Crop Datasets

When Lightly is used with Object Diversity selection strategy, two datasets are uploaded to the Lightly Platform:

  • The original dataset as usual contains the selected images.

  • Additionally, crops and embeddings from the selected images are uploaded to an object crop dataset on the platform. By default, the dataset has the same name as the original image dataset but with a -crops-{task name} suffix appended to it.

You can see example images of the two datasets below.


Dataset of the original images.


Dataset of object crops.


Crop datasets only support a single prediction task. When multiple selection strategies with different prediction tasks are used, the crops shown on the Lightly Platform might be incorrect.


The crop dataset allows you to analyze your data on an object level. In the vehicles dataset, you could, for example, be interested in the diversity of the vehicles. The embedding view in the object crop dataset shows that the crops have been roughly grouped by vehicle type.

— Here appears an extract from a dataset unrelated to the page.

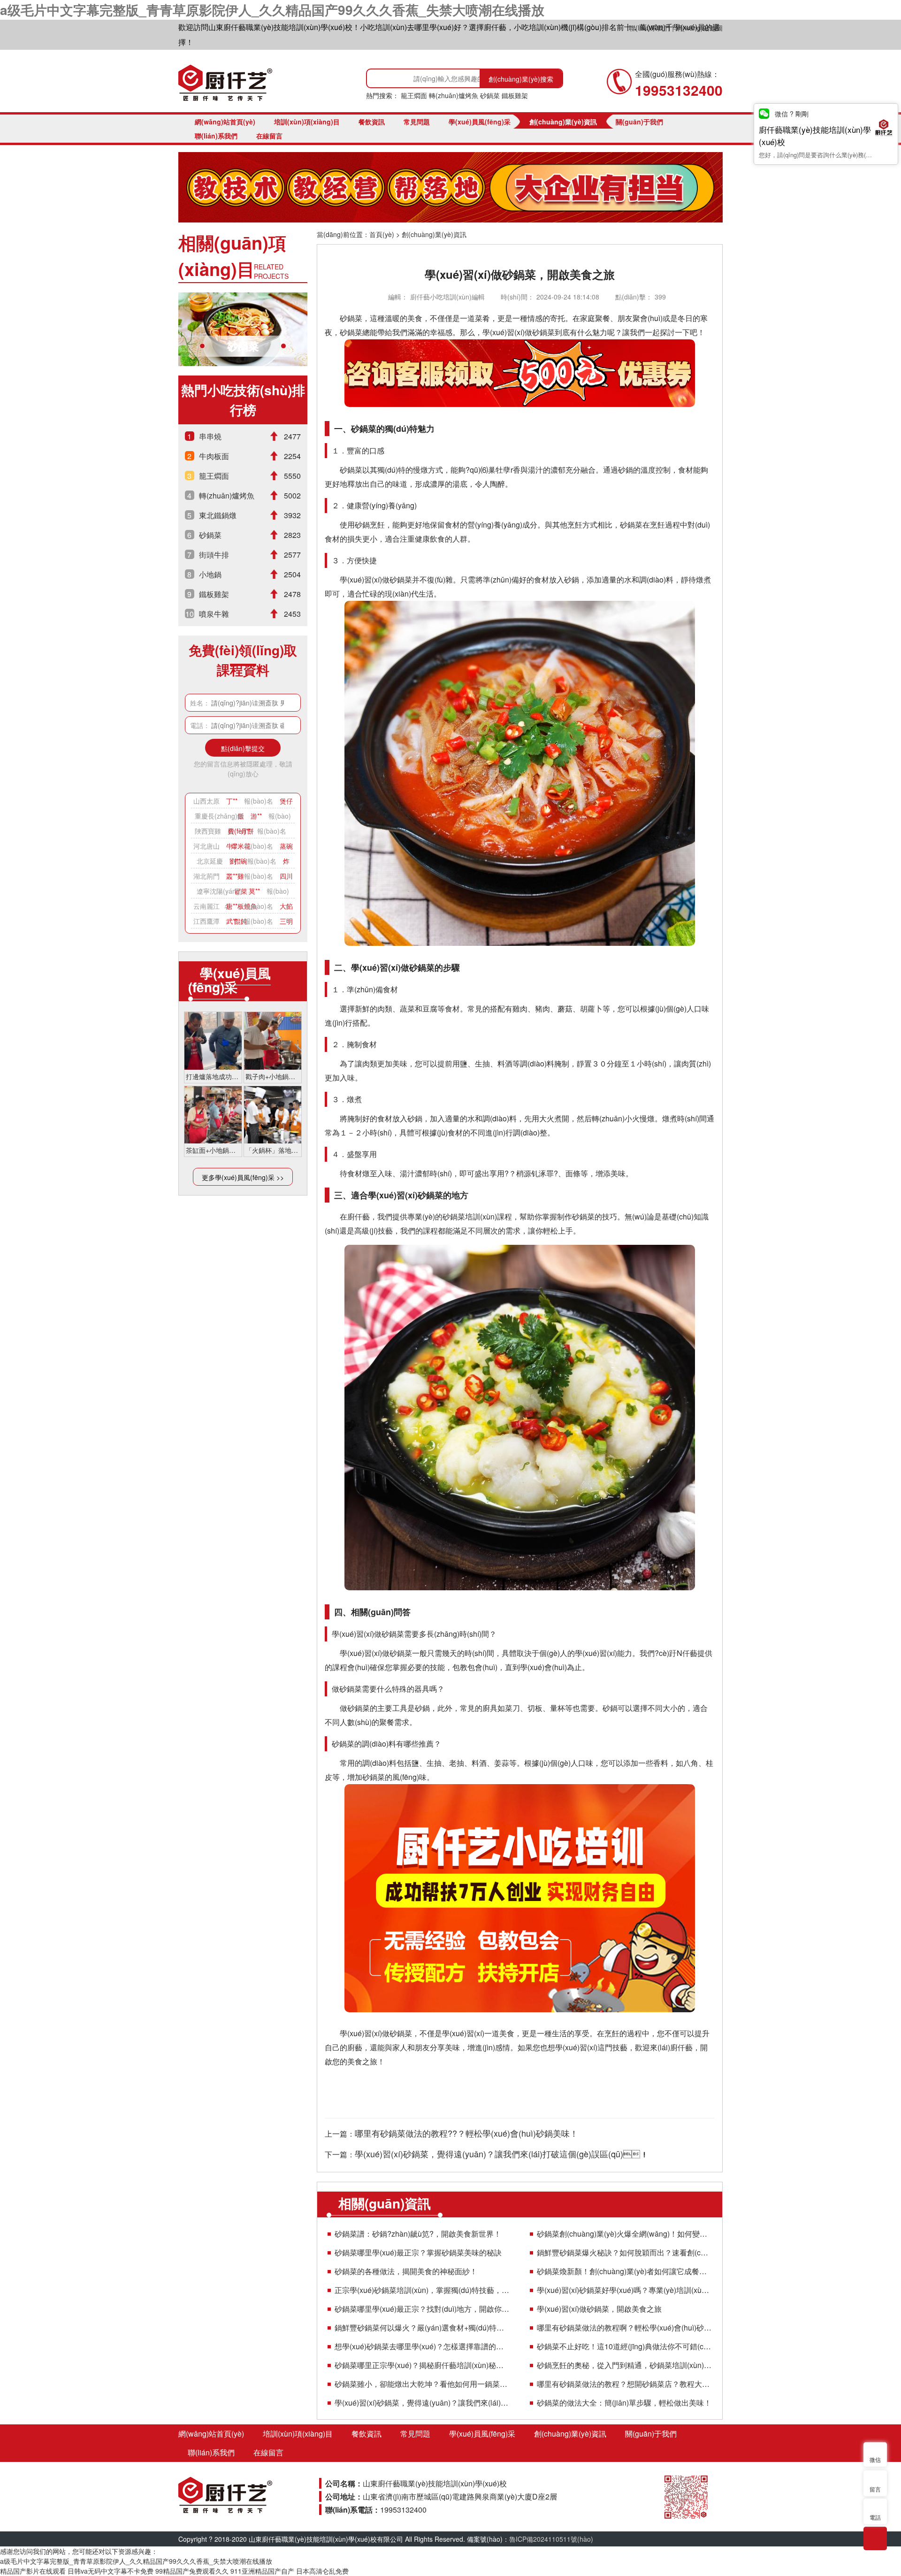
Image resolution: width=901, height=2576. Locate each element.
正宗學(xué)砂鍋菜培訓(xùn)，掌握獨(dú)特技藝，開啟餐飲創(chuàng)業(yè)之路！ (422, 2290)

This can be a very efficient way to get insights into your data without the need for human annotations. The embedding view allows you to dig deeper into the properties of your dataset and reveal things like:

  • Q: What sort of special trucks are there?
    A: There are a lot of ambulances and school buses.
  • Q: Are there also vans in the dataset?
    A: There are only a few of them, we should try to get more images containing vans.
  • Q: Are there images of cars in different weather conditions?
    A: Most images appear to be taken in sunny weather with good lighting conditions.

These hidden biases are hard to find in a dataset if you only rely on full images or the coarse vehicle type predicted by the object detection model. Lightly helps you to identify them quickly and assists you in monitoring and improving the quality of your dataset.